Bundesjustizministerin Christine Lambrecht (SPD) nannte den Vorstoß der EU-Kommission einen «zentralen Wegweiser» im Umgang mit KI. «Der Vorschlag rückt die Grundrechte der Europäerinnen und Europäer in den Mittelpunkt: Der Schutz vor Diskriminierung und vor wahlloser Massenüberwachung sind wichtige rote Linien, die wir für den Einsatz von KI setzen müssen.»
Konkret legte die EU-Kommission vor allem Regeln für sogenannte Hochrisiko-Anwendungen vor. Dazu zählt die Behörde unter anderem kritische Infrastruktur wie den Verkehrssektor, Programme zur Personaleinstellung oder die Bewertung der Kreditwürdigkeit. So soll etwa verhindert werden, dass eine Software bestimmte Bewerbungen bei Einstellungsverfahren ohne objektiven Grund aussortiert. Bei derlei Anwendungen will die EU-Kommission deshalb hohe Anforderungen etwa an die Daten stellen, mit denen die Programme gefüttert werden. Zudem müssen Entscheidungen im Nachhinein nachvollziehbar sein, und es muss eine menschliche Aufsicht geben.
Auch die biometrische Identifikation im öffentlichen Raum, etwa an Bahnhöfen, soll nur in engen Grenzen und nach behördlicher Genehmigung erlaubt werden – etwa bei der Suche nach einem vermissten Kind oder einem drohenden Terroranschlag. Technologien wie das Sozialkredit-System aus China, das regelkonformes Verhalten belohnt und Fehlverhalten bestraft, soll gänzlich verboten werden.

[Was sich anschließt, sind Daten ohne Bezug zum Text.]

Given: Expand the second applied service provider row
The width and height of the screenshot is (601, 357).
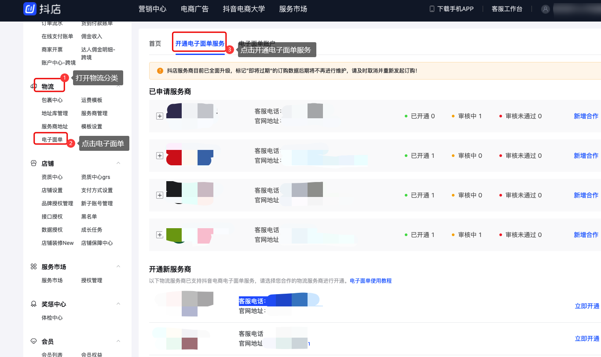Looking at the screenshot, I should [160, 156].
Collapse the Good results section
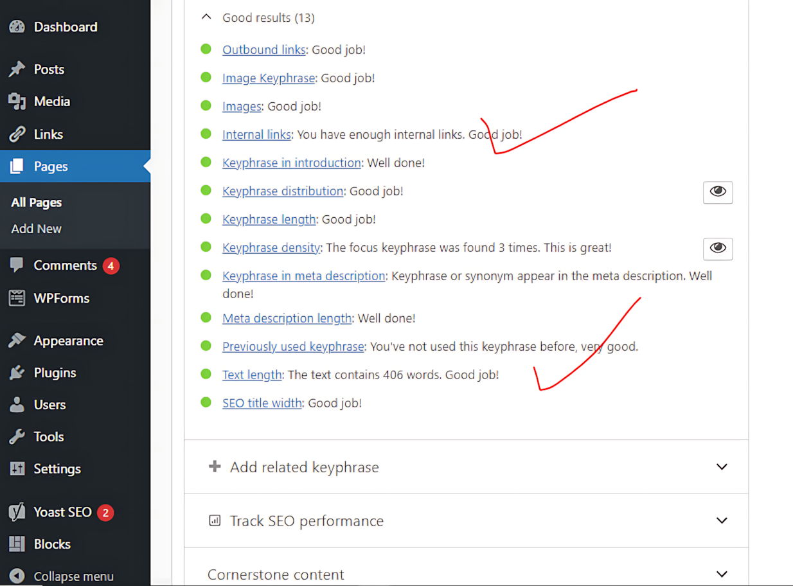Viewport: 793px width, 586px height. (206, 17)

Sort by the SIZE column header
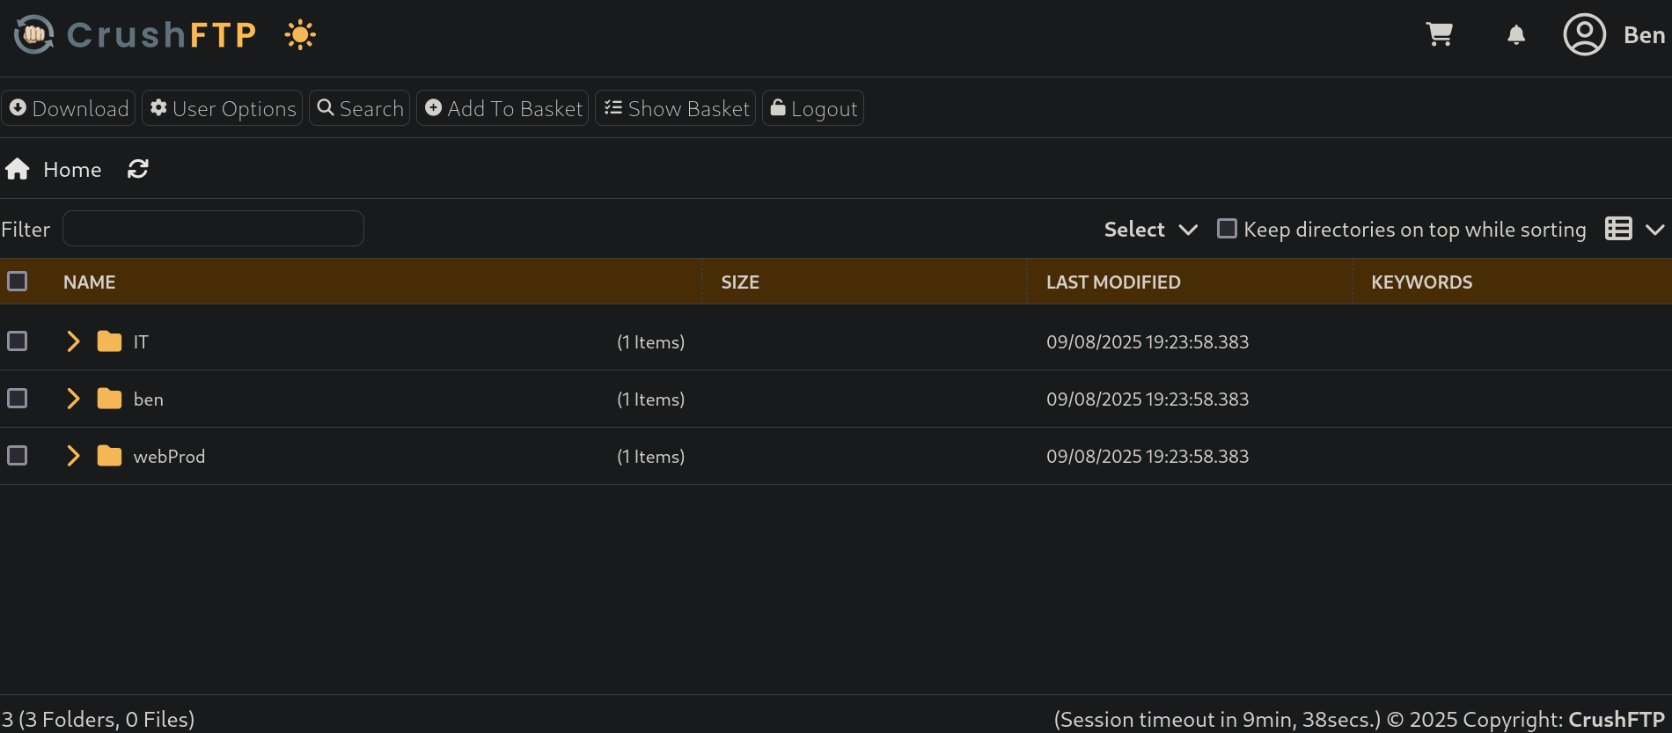[740, 282]
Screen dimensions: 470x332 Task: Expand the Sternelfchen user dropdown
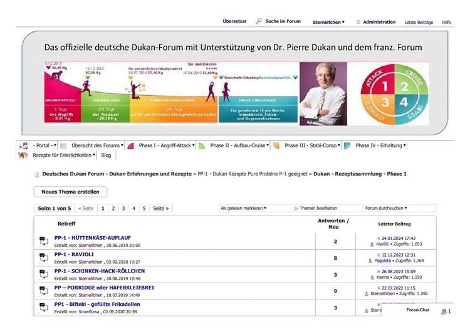tap(328, 22)

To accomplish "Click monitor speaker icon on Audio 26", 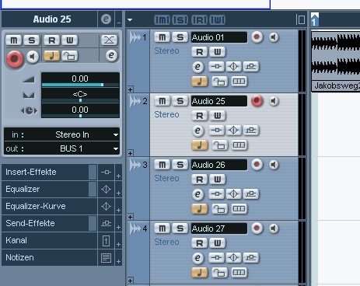I will [274, 165].
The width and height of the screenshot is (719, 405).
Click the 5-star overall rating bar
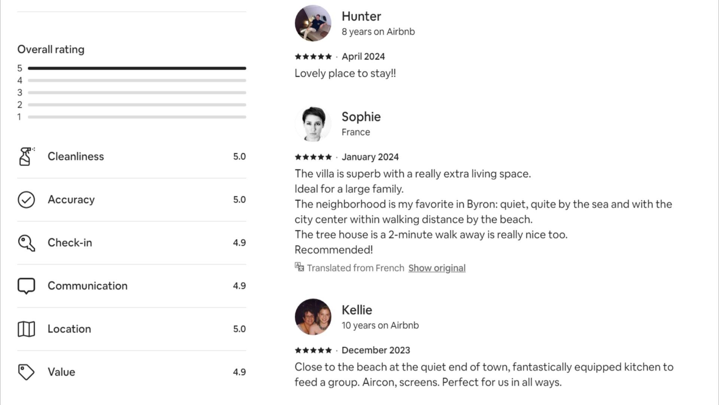[137, 68]
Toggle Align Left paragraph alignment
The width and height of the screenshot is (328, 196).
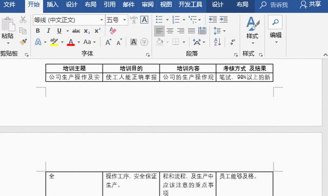click(x=159, y=31)
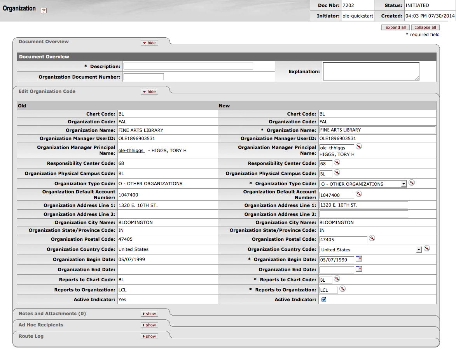The width and height of the screenshot is (456, 349).
Task: Click lookup icon for Organization Manager Principal Name
Action: pos(359,147)
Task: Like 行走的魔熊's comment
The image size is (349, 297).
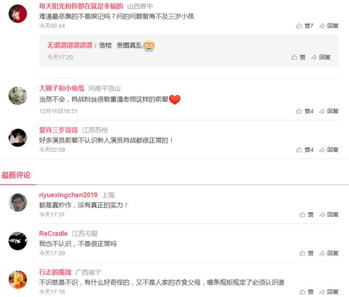Action: coord(306,292)
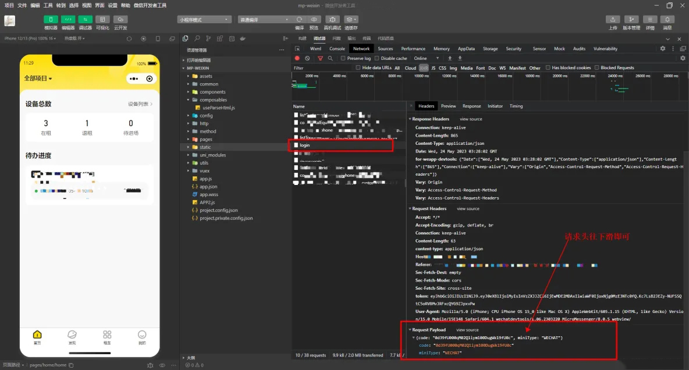This screenshot has height=370, width=689.
Task: Open Cloud Development (云开发) from the toolbar
Action: click(x=120, y=19)
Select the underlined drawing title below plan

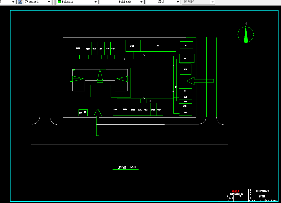pos(122,167)
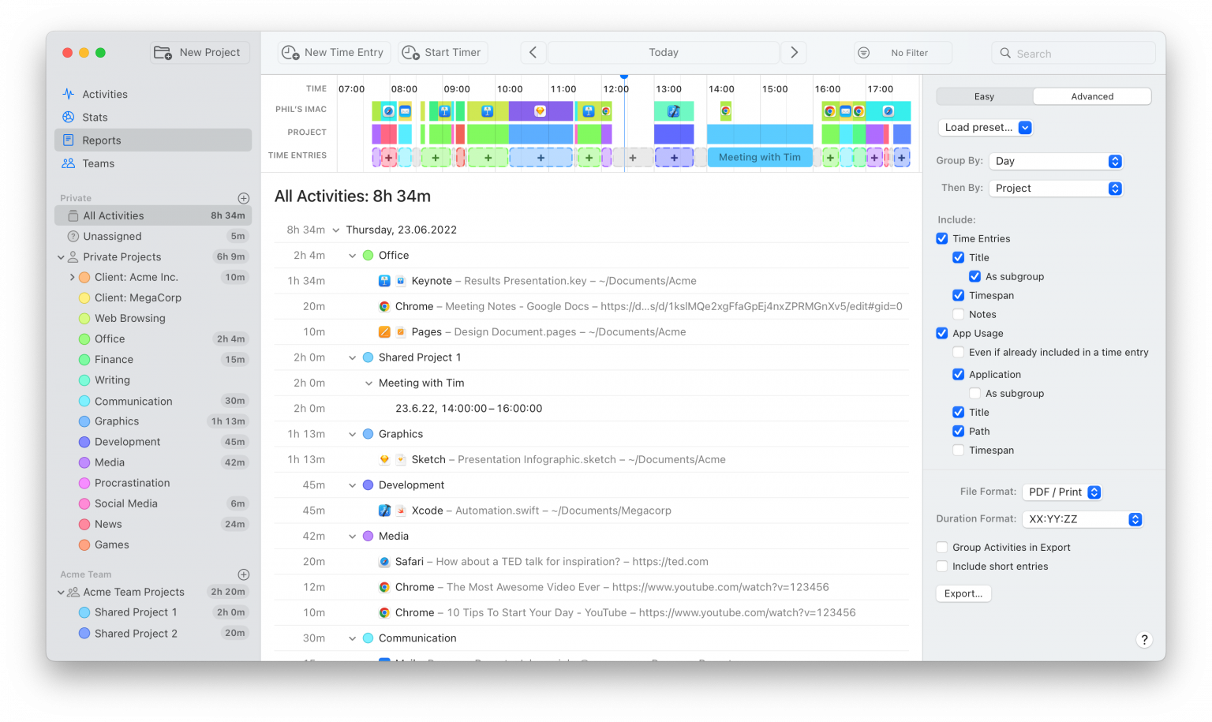Select the Meeting with Tim timeline entry
The width and height of the screenshot is (1212, 722).
click(x=759, y=157)
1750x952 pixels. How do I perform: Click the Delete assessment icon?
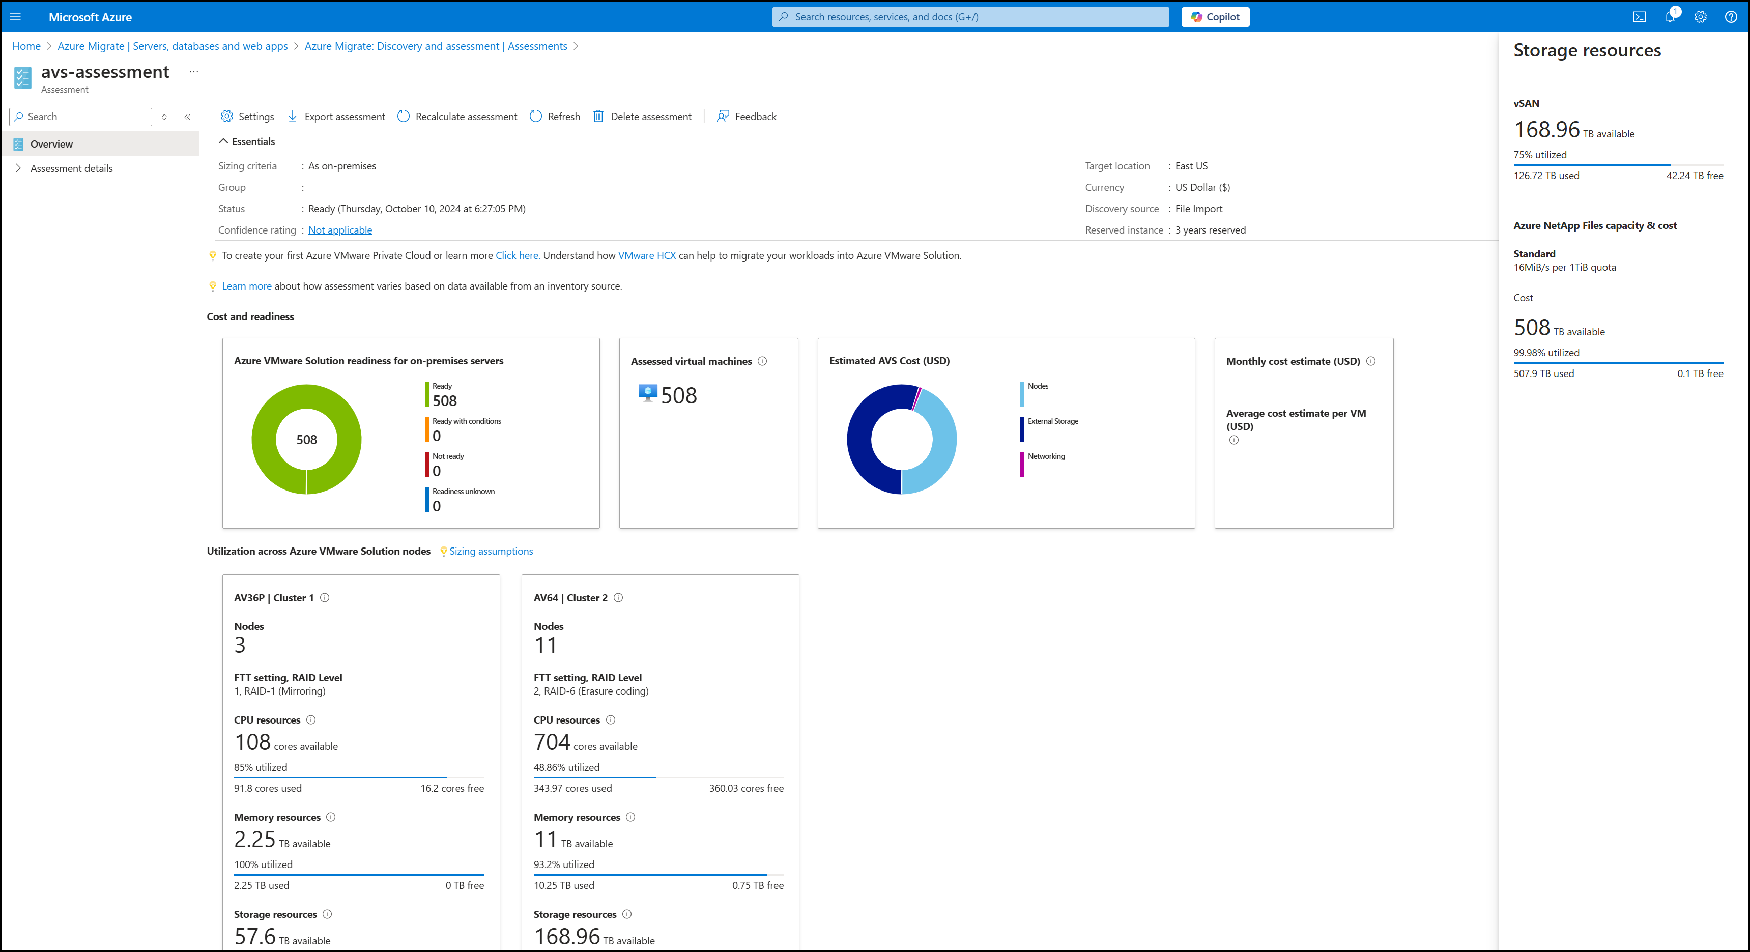599,116
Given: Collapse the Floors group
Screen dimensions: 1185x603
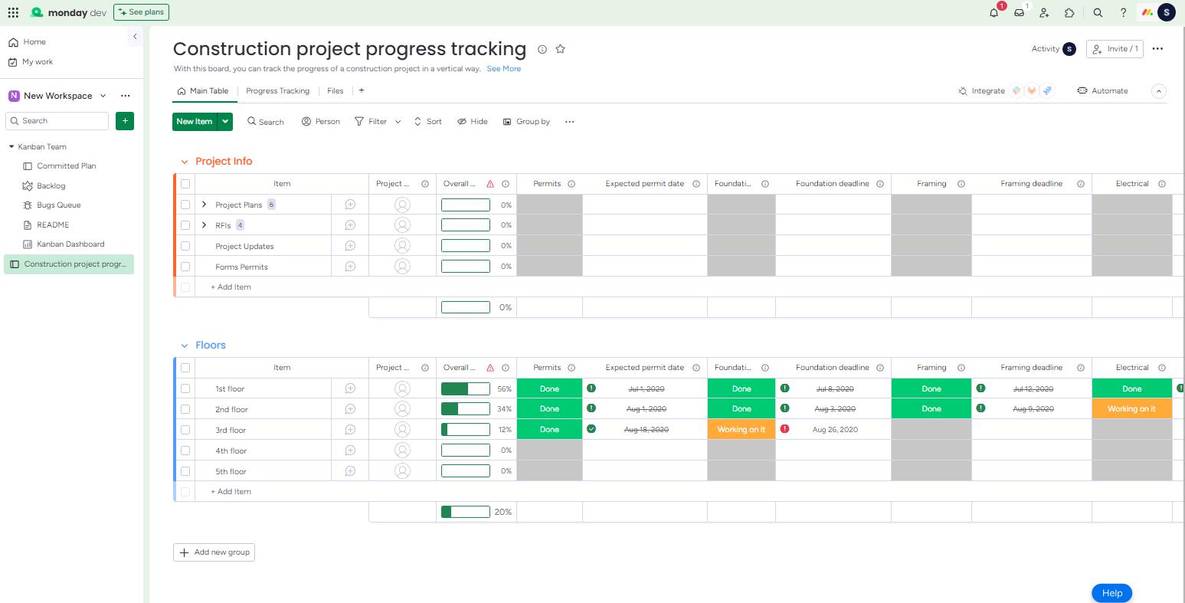Looking at the screenshot, I should pyautogui.click(x=185, y=346).
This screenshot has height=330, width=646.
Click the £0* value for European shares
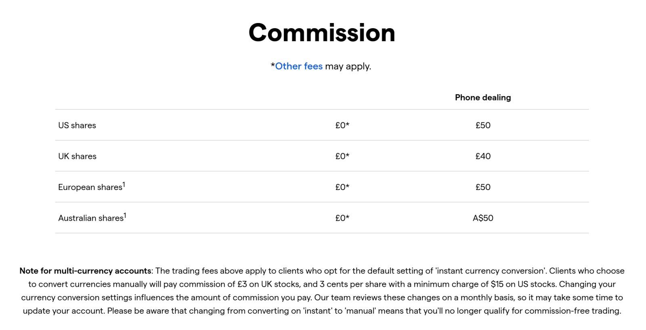[x=342, y=187]
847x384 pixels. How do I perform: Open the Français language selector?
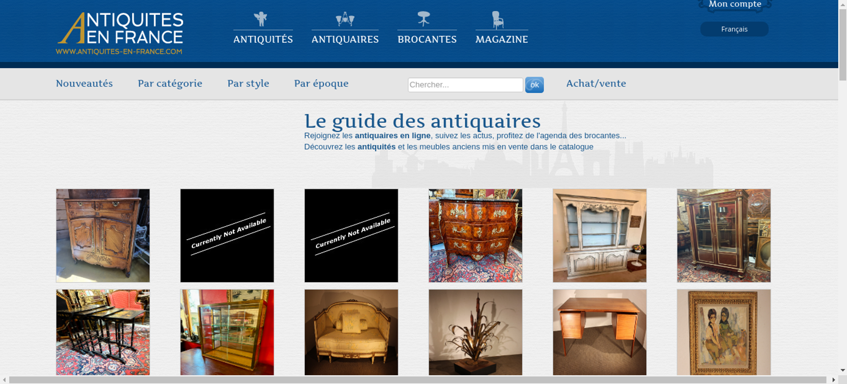pos(734,29)
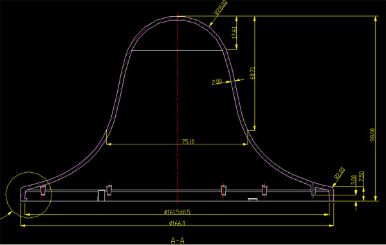Select the 7.50 dimension text

pyautogui.click(x=361, y=177)
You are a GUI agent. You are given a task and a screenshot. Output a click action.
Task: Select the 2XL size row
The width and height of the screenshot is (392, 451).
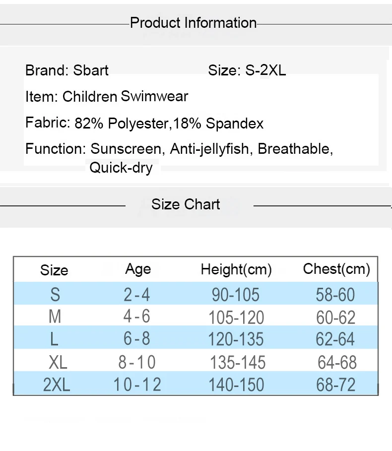pos(196,383)
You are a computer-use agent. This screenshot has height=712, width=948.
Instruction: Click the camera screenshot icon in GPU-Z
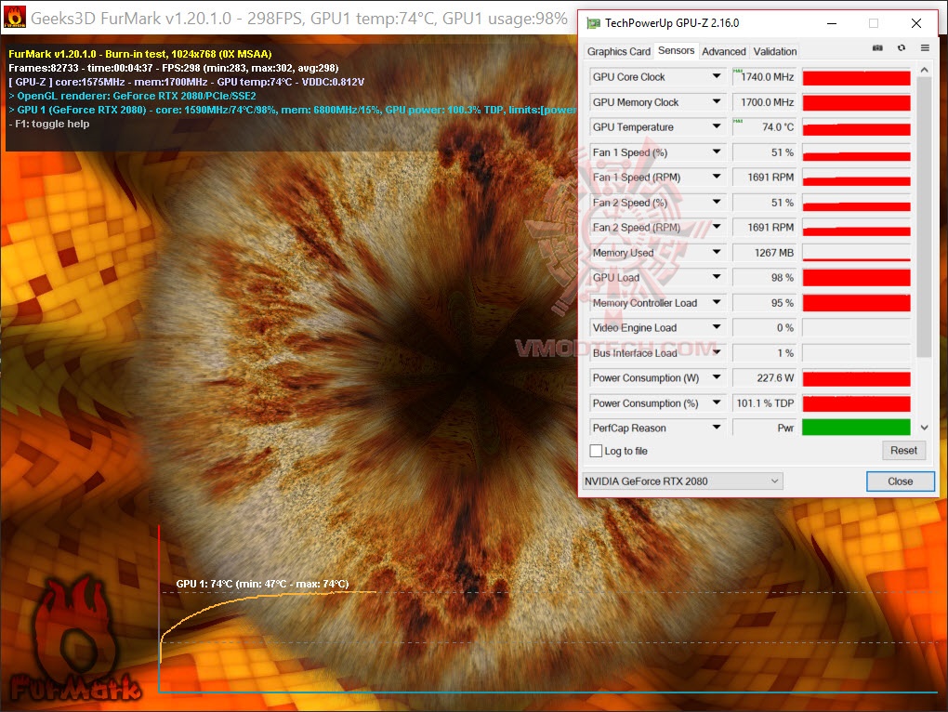point(876,50)
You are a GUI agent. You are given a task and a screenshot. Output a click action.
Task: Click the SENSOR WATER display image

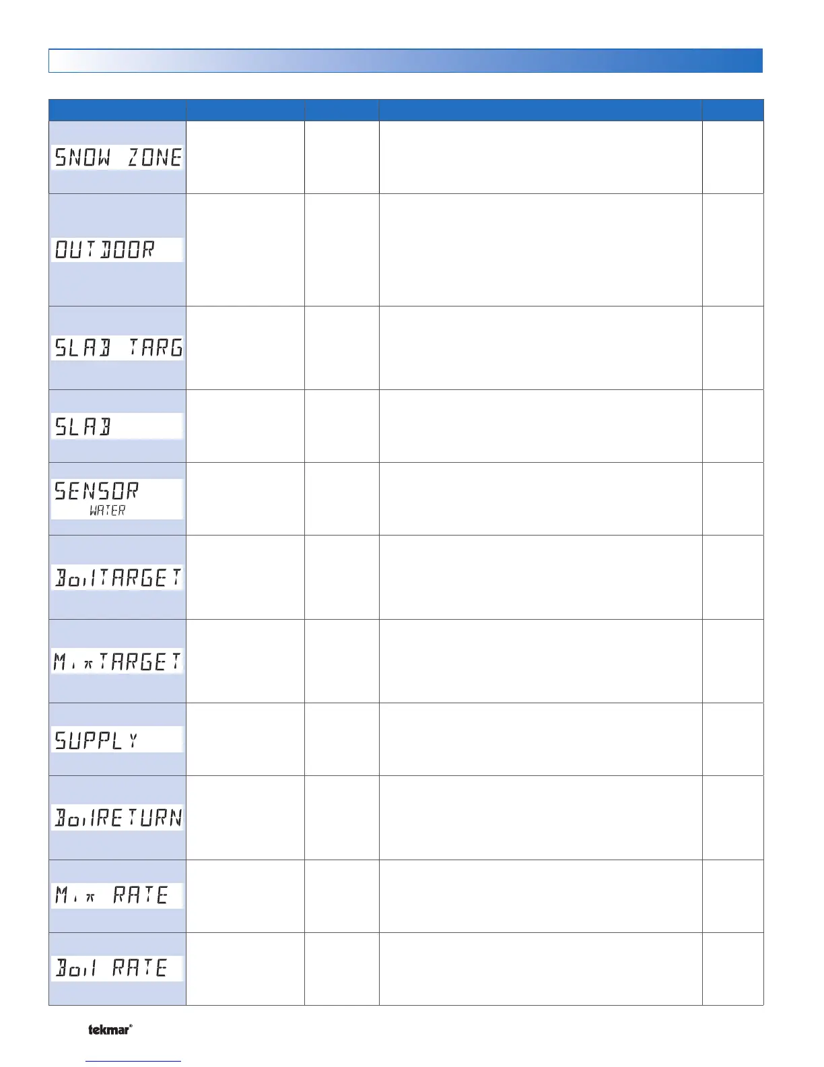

Von den allermeisten KI-Anwendungen – beispielsweise Spam-Filter oder Computerspiele – gehen nach Ansicht der EU-Kommission jedoch keine oder nur geringe Risiken aus. Für sie sollen daher deutlich weniger strenge oder gar keine Auflagen gelten. Bei Chatbots müssen die Nutzer beispielsweise darüber informiert werden, dass sie nicht mit einem Menschen kommunizieren.